American politician (1874–1958)

Minnie Jean Nielson (January 18, 1874 – February 27, 1958) was an American educator and literacy activist from North Dakota. She served as the eleventh North Dakota Superintendent of Public Instruction from 1919 to 1926.

== Early life ==
Nielson was born in Jackson, Michigan, on January 18, 1874, to Scottish parents James Wylie Nelson and Mary Hallady Stewart. In 1880, Wylie Nielson, with his wife and three children, relocated to Dakota Territory, settling in present-day Barnes County, North Dakota.

Wylie Nielson had sold his hardware store in Jackson and opened an agricultural supplies store with James Baille. The Nielson family was among the earliest settlers of the Valley City area.

== Education ==
Nielson attended school in Valley City, North Dakota. After graduating high school there, she attended the University of North Dakota, the University of Michigan, and the University of Chicago.

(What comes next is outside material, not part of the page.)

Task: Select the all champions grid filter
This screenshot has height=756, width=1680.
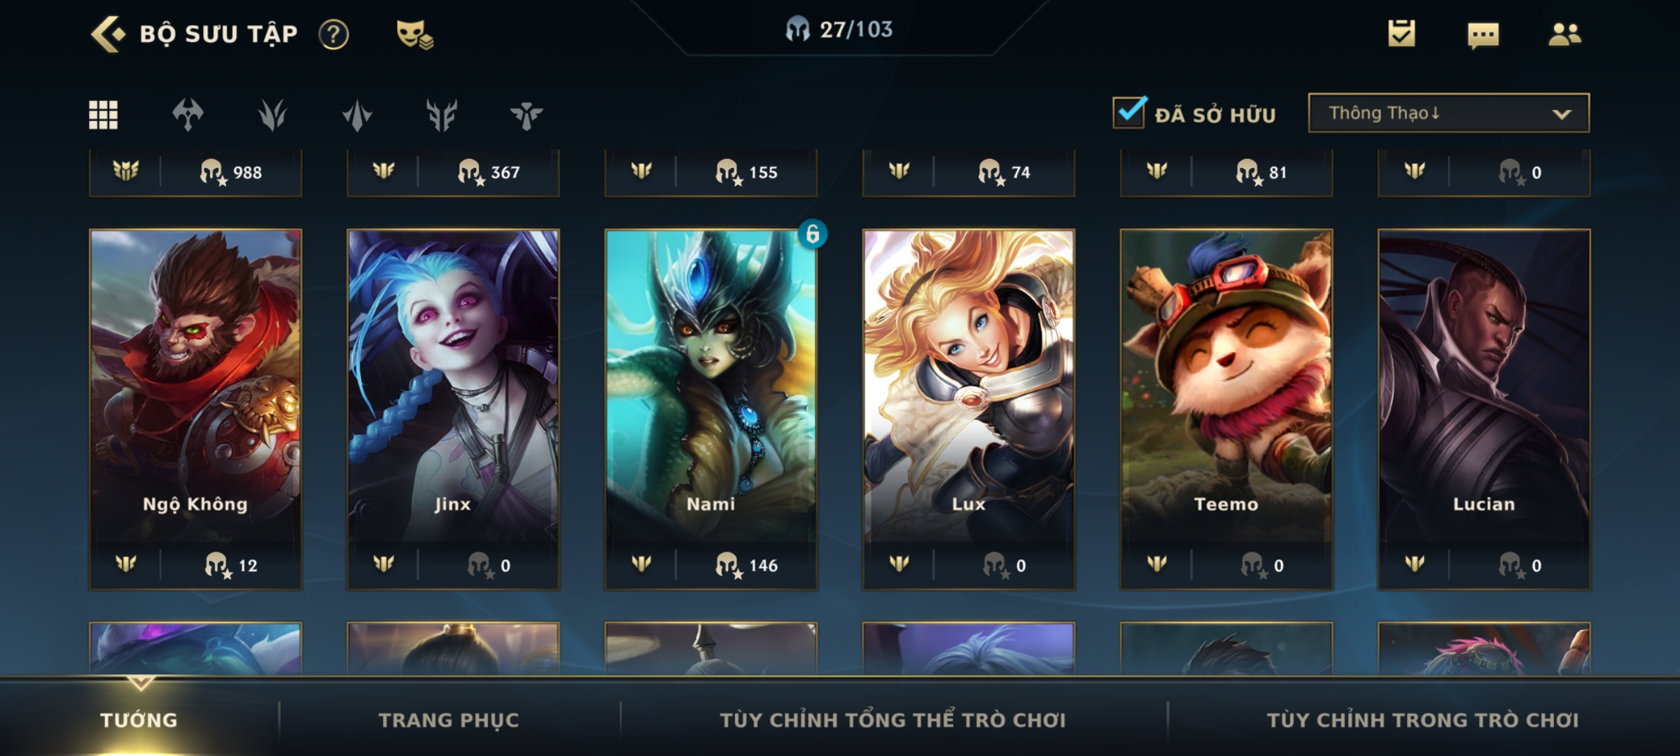Action: [x=104, y=115]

In 1919, Fargo College honored Nielson with a Doctor of Laws degree to commemorate her achievements as an educator and for her work with liberty loan drives during World War I.

== Early career ==
Nielson taught physics and chemistry at Valley City High School. She also had experience with rural schools and grade schools.

In 1906, she was elected Superintendent of Barnes County Schools and served in this role for twelve years. During her time in this role, she became known for her frequent travels throughout the county in her bright red Maxwell automobile, which was one of the first automobiles in Valley City.

== Superintendent of Public Instruction ==
Minnie J. Nielson served as the eleventh North Dakota Superintendent of Public Instruction from 1919 to 1926. She was the third woman to be elected to the office. The last woman to serve as state superintendent was Emma F. Bates in 1896.

=== 1918 campaign and election ===
The months preceding the election of 1918 came at a turbulent time in the United States. The influenza pandemic was spreading, and World War I was still being fought in Europe.

Politically, it was also a fluctuating time for the state of North Dakota. The Nonpartisan League (NPL) had risen to prominence in the state. In the 1916 gubernatorial election, Lynn Frazier, the NPL candidate, won in a landslide. The party's candidate for Attorney General, William Langer, was also elected with a vast majority of the votes. By 1918, the NPL had majority control of both houses of the state legislature.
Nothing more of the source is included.